Movement of the input port causes movement of the output port over
a distance greater than the physical movement of the input port. A
sensor, e.g. a strain sensor or a displacement sensor, is coupled
to the output port to detect its movement over the greater
distance.
BRIEF DESCRIPTION OF THE DRAWINGS
[0005] Certain embodiments of the invention will hereafter be
described with reference to the accompanying drawings, wherein like
reference numerals denote like elements, and:
[0006] FIG. 1 is a schematic illustration of an example of a drill
string which includes a component being monitored for strain,
according to an embodiment of the present invention;
[0007] FIG. 2 is an orthogonal view of an embodiment of a strain
amplifying mechanism in the form of a compliant mechanism which may
be mounted to the component being monitored for strain, according
to an embodiment of the present invention;
[0008] FIG. 3 is a schematic representation of the strain
amplifying mechanism illustrated in FIG. 2 which shows the
increased movement of an output port in response to the relatively
smaller movement of an input port, according to an embodiment of
the present invention;
[0009] FIG. 4 is a schematic representation of an example of a four
bar linkage which can be used to amplify a strain, according to an
embodiment of the present invention;
[0010] FIG. 5 is another schematic representation of the four bar
linkage in which an input port is moved by a strain induced input
to cause movement of an output port over a greater distance,
according to an embodiment of the present invention;
[0011] FIG. 6 is another schematic representation of the four bar
linkage in which sensors have been coupled with the four bar
linkage at various locations, according to an embodiment of the
present invention;
[0012] FIG. 7 is a schematic representation of an embodiment of a
mechanism which amplifies a strain by reducing a reference length,
according to an embodiment of the present invention;
[0013] FIG. 8 is a representation of a strain amplifying mechanism
having flexible members which move a greater distance in a first
direction when the mechanism is subjected to strain the induced
movement in another direction, according to an embodiment of the
present invention;
[0014] FIG. 9 is an illustration of an alternate example of a
strain amplifying mechanism which is dampened against resonant
oscillation, according to an embodiment of the present
invention;
[0015] FIG. 10 is an orthogonal view of a strain amplifying
mechanism mounted inside a corresponding component, such as a
drilling collar, according to an embodiment of the present
invention;
[0016] FIG. 11 is an orthogonal view of a strain amplifying
mechanism mounted on an exterior of a corresponding component, such
as a drilling collar, according to an embodiment of the present
invention;
[0017] FIG. 12 is an illustration of an alternate example of a
strain amplifying mechanism which has multiple output ports used on
a Wheatstone bridge, according to an embodiment of the present
invention; and
[0018] FIG. 13 is an illustration of another alternate example of a
strain amplifying mechanism, according to an embodiment of the
present invention.
DETAILED DESCRIPTION
[0019] In the following description, numerous details are set forth
to provide an understanding of the present invention. However, it
will be understood by those of ordinary skill in the art that the
present invention may be practiced without these details and that
numerous variations or modifications from the described embodiments
may be possible.
[0020] The embodiments described herein generally relate to a
system and method for providing improved strain/displacement
measurements in a variety of environments. The technique
mechanically or physically increases the strain or displacement
measured by a corresponding sensor to enable easier and more
consistent detection and monitoring of the strain or deformation
experienced by a component. By mechanically increasing the strain,
the sensors need not rely solely on boosting of the signal but are
instead able to measure an actual, physical movement. The actual,
physical movement detected by the sensor occurs over a greater
distance than the movement associated directly with the strain
experienced by the component if measured over the same reference
length. The "boosted" mechanical strain facilitates detection and
monitoring of strain in difficult environments, such as harsh
environments and environments having substantial electrical noise.

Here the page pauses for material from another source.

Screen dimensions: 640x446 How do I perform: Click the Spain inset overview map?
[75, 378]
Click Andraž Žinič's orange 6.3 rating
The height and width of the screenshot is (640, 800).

As a result, the system and method are suitable to a variety of
downhole well applications, such as wellbore drilling applications.
By more accurately measuring strain in these types of applications,
failures and/or expensive delays can be minimized. For example,
accurate measurement of tensile/torsion forces can help optimize
well operations, avoid destructive events during the operation
(e.g. over pull, over torque, buckling), and minimize indeterminist
failure, (e.g. fatigue of drill collars or excessive drill bit
wear).
[0021] According to one embodiment, a method for measuring strain
employs one or more compliant mechanisms which are able to amplify
the strain experienced by a corresponding component subjected to
loading. This allows the strain sensors to read a larger response
which leads to a more accurate reading because the signal-to-noise
ratio is greatly reduced. Each compliant mechanism has at least one
input port and at least one output port. The input port is a
portion of the compliant mechanism directly linked with a reference
structure so as to move under the input of strain occurring in the
reference structure. Once the input port moves due to deformation
of the reference structure, the output port deforms with a larger
value, e.g. moves over a greater distance, than the input port.
[0022] The value of the output deformation relative to the input
deformation can be determined via kinematic calculations.
Consequently, the output can be optimized for a certain input range
and dynamic response. A sensing device is coupled with the output
port to measure the amplified strain, and the sensing device may
comprise a variety of strain gauges or other sensors designed to
measure the output deformation.
[0023] Depending on the environment and application, strain
measurement systems may be constructed with various types of
mechanical strain amplifying mechanisms, including compliant
mechanisms. Compliant mechanisms are mechanical devices which
provide smooth and controlled motion guidance due to deformation of
some or all of the components/features of the compliant mechanism.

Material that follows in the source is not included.